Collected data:
<<<<
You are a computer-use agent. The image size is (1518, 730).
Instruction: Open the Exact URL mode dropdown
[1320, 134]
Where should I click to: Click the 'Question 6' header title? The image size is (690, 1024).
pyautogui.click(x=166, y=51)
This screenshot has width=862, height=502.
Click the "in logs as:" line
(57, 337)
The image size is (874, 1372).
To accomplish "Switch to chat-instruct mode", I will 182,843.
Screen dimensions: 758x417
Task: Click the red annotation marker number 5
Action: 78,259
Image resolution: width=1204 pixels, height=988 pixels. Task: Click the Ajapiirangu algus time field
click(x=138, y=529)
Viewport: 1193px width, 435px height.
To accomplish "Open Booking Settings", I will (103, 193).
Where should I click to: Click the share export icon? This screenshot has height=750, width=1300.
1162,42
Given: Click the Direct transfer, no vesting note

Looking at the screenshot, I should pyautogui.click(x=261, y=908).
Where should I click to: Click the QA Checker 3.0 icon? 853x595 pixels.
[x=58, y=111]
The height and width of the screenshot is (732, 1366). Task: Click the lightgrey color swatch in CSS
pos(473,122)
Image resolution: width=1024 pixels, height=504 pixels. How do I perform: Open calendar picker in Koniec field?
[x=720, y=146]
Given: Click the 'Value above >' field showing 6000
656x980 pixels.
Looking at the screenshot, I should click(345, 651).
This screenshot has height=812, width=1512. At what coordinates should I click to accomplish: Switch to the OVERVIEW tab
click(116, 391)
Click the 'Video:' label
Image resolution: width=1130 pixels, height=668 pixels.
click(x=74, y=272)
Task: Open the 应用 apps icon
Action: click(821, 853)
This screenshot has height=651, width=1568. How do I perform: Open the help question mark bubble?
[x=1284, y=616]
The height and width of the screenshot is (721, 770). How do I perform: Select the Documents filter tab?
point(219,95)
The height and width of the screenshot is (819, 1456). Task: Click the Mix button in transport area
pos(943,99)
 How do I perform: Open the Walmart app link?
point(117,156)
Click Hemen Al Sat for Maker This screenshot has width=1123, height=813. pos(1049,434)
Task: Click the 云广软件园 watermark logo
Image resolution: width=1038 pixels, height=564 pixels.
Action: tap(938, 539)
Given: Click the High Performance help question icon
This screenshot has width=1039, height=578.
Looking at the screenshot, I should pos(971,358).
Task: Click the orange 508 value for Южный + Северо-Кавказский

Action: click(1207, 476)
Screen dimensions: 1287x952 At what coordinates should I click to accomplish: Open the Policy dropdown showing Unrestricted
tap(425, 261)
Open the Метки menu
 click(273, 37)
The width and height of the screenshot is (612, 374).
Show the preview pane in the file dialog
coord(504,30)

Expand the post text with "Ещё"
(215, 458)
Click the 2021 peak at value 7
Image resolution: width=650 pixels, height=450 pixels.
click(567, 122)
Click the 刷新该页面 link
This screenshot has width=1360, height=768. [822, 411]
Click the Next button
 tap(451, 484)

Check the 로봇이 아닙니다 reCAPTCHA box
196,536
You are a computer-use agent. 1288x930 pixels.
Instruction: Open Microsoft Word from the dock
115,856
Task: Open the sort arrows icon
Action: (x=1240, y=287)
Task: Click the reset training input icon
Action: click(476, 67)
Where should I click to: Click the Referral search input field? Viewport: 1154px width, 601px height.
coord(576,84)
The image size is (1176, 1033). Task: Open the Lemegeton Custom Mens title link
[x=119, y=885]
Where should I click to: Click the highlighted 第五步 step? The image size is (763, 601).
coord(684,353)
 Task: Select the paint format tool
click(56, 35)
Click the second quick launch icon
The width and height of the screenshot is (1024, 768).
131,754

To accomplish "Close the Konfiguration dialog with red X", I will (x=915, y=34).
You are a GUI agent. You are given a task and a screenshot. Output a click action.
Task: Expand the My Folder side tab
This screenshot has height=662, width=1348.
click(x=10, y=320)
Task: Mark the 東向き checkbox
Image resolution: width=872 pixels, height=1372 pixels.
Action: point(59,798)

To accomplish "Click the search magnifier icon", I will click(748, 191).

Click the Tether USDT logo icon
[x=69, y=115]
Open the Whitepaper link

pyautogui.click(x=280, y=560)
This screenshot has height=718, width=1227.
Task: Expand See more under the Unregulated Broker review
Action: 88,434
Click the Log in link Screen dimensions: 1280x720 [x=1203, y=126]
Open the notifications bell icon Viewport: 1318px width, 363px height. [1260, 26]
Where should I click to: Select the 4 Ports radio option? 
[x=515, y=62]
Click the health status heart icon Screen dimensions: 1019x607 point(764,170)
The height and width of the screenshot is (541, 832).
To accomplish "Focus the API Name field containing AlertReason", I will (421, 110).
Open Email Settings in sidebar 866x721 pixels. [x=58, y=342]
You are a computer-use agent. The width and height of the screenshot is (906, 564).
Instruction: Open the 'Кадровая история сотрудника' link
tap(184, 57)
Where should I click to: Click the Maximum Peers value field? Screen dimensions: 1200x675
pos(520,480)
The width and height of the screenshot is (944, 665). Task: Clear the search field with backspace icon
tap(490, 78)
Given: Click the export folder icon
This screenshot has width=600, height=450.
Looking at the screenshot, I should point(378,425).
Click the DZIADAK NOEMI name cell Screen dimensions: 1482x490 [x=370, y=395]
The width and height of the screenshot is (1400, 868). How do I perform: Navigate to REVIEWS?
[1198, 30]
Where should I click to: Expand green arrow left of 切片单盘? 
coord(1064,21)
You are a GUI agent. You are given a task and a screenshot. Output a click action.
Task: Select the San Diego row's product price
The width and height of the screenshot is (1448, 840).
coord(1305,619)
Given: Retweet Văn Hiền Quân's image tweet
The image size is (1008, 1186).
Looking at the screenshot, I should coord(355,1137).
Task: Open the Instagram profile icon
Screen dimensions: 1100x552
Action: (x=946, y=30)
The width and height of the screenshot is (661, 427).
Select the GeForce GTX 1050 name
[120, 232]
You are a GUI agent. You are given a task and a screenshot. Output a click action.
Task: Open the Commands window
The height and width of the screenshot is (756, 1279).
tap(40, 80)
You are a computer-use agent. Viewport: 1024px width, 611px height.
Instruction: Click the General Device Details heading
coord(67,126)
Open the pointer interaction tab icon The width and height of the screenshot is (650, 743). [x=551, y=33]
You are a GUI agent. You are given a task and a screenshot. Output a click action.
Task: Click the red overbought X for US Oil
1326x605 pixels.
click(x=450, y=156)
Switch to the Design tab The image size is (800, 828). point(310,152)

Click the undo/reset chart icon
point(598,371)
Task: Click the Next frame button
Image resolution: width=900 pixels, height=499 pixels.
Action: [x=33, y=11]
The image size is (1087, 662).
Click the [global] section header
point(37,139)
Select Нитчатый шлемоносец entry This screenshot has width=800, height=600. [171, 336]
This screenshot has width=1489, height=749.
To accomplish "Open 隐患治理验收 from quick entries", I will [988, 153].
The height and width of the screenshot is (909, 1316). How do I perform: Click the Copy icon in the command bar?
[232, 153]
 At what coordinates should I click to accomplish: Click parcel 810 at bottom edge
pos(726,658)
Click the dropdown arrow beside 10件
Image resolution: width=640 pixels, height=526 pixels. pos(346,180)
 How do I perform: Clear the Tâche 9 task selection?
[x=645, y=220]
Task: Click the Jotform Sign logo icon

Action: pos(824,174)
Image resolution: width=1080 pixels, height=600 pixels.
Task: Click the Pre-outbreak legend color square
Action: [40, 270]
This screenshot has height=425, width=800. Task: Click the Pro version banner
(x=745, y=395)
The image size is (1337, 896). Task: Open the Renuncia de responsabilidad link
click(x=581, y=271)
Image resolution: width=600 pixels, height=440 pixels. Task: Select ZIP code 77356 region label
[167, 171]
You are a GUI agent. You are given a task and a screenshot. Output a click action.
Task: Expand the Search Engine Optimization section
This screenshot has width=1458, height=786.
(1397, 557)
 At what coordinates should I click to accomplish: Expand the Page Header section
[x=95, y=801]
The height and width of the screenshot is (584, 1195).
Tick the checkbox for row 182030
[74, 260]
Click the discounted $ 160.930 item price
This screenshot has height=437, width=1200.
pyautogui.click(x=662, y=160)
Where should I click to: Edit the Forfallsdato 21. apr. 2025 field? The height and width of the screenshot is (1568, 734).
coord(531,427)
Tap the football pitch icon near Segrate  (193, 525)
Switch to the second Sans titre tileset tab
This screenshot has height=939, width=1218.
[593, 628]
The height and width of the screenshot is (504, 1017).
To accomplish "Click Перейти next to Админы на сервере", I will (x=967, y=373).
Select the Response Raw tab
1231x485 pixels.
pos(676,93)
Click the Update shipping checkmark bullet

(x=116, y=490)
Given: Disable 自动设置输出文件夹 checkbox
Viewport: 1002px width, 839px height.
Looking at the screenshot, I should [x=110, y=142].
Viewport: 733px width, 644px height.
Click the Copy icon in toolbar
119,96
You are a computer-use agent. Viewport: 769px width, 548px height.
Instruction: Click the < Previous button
>>>>
Goal of the exercise =>
Write out exactly the lines above from the line with "This screenshot has width=1489, height=749." through the line with "The height and width of the screenshot is (584, 1195).", both of them included, and leave out all other lines.

Answer box =>
This screenshot has width=1489, height=749.
To accomplish "Open 隐患治理验收 from quick entries", I will [988, 153].
The height and width of the screenshot is (909, 1316). How do I perform: Click the Copy icon in the command bar?
[232, 153]
 At what coordinates should I click to accomplish: Click parcel 810 at bottom edge
pos(726,658)
Click the dropdown arrow beside 10件
Image resolution: width=640 pixels, height=526 pixels. pos(346,180)
 How do I perform: Clear the Tâche 9 task selection?
[x=645, y=220]
Task: Click the Jotform Sign logo icon

Action: pos(824,174)
Image resolution: width=1080 pixels, height=600 pixels.
Task: Click the Pre-outbreak legend color square
Action: [40, 270]
This screenshot has height=425, width=800. Task: Click the Pro version banner
(x=745, y=395)
The image size is (1337, 896). Task: Open the Renuncia de responsabilidad link
click(x=581, y=271)
Image resolution: width=600 pixels, height=440 pixels. Task: Select ZIP code 77356 region label
[167, 171]
You are a GUI agent. You are given a task and a screenshot. Output a click action.
Task: Expand the Search Engine Optimization section
This screenshot has width=1458, height=786.
(1397, 557)
 At what coordinates should I click to accomplish: Expand the Page Header section
[x=95, y=801]
The height and width of the screenshot is (584, 1195).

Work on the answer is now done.